WHAT IS NEEDED:
Repeat every line below exactly as it reads.

DATA FOR THIS TASK:
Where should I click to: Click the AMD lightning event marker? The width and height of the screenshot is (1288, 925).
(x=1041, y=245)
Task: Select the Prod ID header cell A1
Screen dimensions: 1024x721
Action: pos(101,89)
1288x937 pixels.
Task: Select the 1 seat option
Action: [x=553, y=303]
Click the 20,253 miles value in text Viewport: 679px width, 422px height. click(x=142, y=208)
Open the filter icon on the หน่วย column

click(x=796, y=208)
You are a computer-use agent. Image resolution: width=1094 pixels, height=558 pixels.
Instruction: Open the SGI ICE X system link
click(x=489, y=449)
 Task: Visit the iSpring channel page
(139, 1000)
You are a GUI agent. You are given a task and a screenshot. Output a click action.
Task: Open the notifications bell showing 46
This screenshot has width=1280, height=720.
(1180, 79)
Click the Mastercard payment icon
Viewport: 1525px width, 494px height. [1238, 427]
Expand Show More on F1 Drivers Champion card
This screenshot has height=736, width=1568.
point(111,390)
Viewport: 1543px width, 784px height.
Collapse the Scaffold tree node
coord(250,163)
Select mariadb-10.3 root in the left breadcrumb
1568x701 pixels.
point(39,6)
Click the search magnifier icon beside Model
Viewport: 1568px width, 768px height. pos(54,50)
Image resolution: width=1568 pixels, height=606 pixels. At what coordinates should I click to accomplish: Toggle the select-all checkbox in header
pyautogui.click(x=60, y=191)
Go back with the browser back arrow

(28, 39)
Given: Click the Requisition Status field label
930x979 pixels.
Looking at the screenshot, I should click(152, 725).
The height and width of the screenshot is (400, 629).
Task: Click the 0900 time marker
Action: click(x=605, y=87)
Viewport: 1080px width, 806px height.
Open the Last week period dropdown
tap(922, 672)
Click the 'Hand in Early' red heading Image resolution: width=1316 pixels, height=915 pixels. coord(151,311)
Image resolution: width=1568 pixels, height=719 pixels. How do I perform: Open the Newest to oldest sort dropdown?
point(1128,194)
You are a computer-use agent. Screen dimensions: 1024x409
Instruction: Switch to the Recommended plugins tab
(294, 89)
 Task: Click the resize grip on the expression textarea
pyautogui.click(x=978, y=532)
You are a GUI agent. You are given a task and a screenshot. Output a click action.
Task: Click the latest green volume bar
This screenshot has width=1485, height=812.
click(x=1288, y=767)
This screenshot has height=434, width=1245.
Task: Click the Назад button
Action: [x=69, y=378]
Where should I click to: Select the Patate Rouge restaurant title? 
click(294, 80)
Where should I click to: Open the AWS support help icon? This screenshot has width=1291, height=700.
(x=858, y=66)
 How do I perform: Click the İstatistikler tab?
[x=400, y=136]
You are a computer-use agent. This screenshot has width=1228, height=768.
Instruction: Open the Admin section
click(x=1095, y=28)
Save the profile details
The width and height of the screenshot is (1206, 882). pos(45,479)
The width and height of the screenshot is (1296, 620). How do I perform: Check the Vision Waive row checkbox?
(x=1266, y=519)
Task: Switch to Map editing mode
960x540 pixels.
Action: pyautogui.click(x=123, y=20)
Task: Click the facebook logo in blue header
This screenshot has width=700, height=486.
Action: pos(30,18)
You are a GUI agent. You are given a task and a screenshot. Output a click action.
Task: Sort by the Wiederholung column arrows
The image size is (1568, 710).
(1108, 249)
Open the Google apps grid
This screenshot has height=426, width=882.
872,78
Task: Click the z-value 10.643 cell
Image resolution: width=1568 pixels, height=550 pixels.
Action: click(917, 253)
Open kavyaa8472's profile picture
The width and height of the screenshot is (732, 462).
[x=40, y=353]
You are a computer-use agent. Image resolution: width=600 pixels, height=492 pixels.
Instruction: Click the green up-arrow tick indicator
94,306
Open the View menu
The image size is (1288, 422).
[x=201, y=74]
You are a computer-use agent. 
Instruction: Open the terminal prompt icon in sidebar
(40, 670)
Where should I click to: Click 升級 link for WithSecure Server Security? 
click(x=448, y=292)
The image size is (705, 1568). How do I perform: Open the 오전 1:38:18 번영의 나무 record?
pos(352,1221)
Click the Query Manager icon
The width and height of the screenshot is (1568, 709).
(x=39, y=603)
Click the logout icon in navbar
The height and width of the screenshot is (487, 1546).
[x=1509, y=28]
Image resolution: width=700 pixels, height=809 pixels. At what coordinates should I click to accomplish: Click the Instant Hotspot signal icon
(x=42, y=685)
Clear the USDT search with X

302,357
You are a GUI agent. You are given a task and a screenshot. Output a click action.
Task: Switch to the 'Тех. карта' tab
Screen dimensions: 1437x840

COMPLETED TASK:
Where should I click to: Click the AMD lightning event marker? The width and height of the screenshot is (1288, 925).
(x=1041, y=245)
Task: Select the Prod ID header cell A1
Screen dimensions: 1024x721
Action: pos(101,89)
1288x937 pixels.
Task: Select the 1 seat option
Action: [x=553, y=303]
Click the 20,253 miles value in text Viewport: 679px width, 422px height. click(x=142, y=208)
Open the filter icon on the หน่วย column

click(x=796, y=208)
You are a computer-use agent. Image resolution: width=1094 pixels, height=558 pixels.
Instruction: Open the SGI ICE X system link
click(x=489, y=449)
 Task: Visit the iSpring channel page
(139, 1000)
You are a GUI agent. You are given a task and a screenshot. Output a click action.
Task: Open the notifications bell showing 46
This screenshot has width=1280, height=720.
(1180, 79)
Click the Mastercard payment icon
Viewport: 1525px width, 494px height. [1238, 427]
Expand Show More on F1 Drivers Champion card
This screenshot has height=736, width=1568.
point(111,390)
Viewport: 1543px width, 784px height.
Collapse the Scaffold tree node
coord(250,163)
Select mariadb-10.3 root in the left breadcrumb
1568x701 pixels.
point(39,6)
Click the search magnifier icon beside Model
Viewport: 1568px width, 768px height. pos(54,50)
Image resolution: width=1568 pixels, height=606 pixels. At what coordinates should I click to accomplish: Toggle the select-all checkbox in header
pyautogui.click(x=60, y=191)
Go back with the browser back arrow

(28, 39)
Given: Click the Requisition Status field label
930x979 pixels.
Looking at the screenshot, I should click(152, 725).
The height and width of the screenshot is (400, 629).
Task: Click the 0900 time marker
Action: click(x=605, y=87)
Viewport: 1080px width, 806px height.
Open the Last week period dropdown
tap(922, 672)
Click the 'Hand in Early' red heading Image resolution: width=1316 pixels, height=915 pixels. coord(151,311)
Image resolution: width=1568 pixels, height=719 pixels. How do I perform: Open the Newest to oldest sort dropdown?
point(1128,194)
You are a computer-use agent. Screen dimensions: 1024x409
Instruction: Switch to the Recommended plugins tab
(294, 89)
 Task: Click the resize grip on the expression textarea
pyautogui.click(x=978, y=532)
You are a GUI agent. You are given a task and a screenshot. Output a click action.
Task: Click the latest green volume bar
This screenshot has width=1485, height=812.
click(x=1288, y=767)
This screenshot has height=434, width=1245.
Task: Click the Назад button
Action: [x=69, y=378]
Where should I click to: Select the Patate Rouge restaurant title? 
click(294, 80)
Where should I click to: Open the AWS support help icon? This screenshot has width=1291, height=700.
(x=858, y=66)
 How do I perform: Click the İstatistikler tab?
[x=400, y=136]
You are a computer-use agent. This screenshot has width=1228, height=768.
Instruction: Open the Admin section
click(x=1095, y=28)
Save the profile details
The width and height of the screenshot is (1206, 882). pos(45,479)
The width and height of the screenshot is (1296, 620). How do I perform: Check the Vision Waive row checkbox?
(x=1266, y=519)
Task: Switch to Map editing mode
960x540 pixels.
Action: pyautogui.click(x=123, y=20)
Task: Click the facebook logo in blue header
This screenshot has width=700, height=486.
Action: pos(30,18)
You are a GUI agent. You are given a task and a screenshot. Output a click action.
Task: Sort by the Wiederholung column arrows
The image size is (1568, 710).
(1108, 249)
Open the Google apps grid
This screenshot has height=426, width=882.
872,78
Task: Click the z-value 10.643 cell
Image resolution: width=1568 pixels, height=550 pixels.
Action: click(917, 253)
Open kavyaa8472's profile picture
The width and height of the screenshot is (732, 462).
[x=40, y=353]
You are a computer-use agent. Image resolution: width=600 pixels, height=492 pixels.
Instruction: Click the green up-arrow tick indicator
94,306
Open the View menu
The image size is (1288, 422).
[x=201, y=74]
You are a computer-use agent. 
Instruction: Open the terminal prompt icon in sidebar
(40, 670)
Where should I click to: Click 升級 link for WithSecure Server Security? 
click(x=448, y=292)
The image size is (705, 1568). How do I perform: Open the 오전 1:38:18 번영의 나무 record?
pos(352,1221)
Click the Query Manager icon
The width and height of the screenshot is (1568, 709).
(x=39, y=603)
Click the logout icon in navbar
The height and width of the screenshot is (487, 1546).
[x=1509, y=28]
Image resolution: width=700 pixels, height=809 pixels. At what coordinates should I click to accomplish: Click the Instant Hotspot signal icon
(x=42, y=685)
Clear the USDT search with X

302,357
You are a GUI agent. You are given a task and a screenshot. Output a click action.
Task: Switch to the 'Тех. карта' tab
Screen dimensions: 1437x840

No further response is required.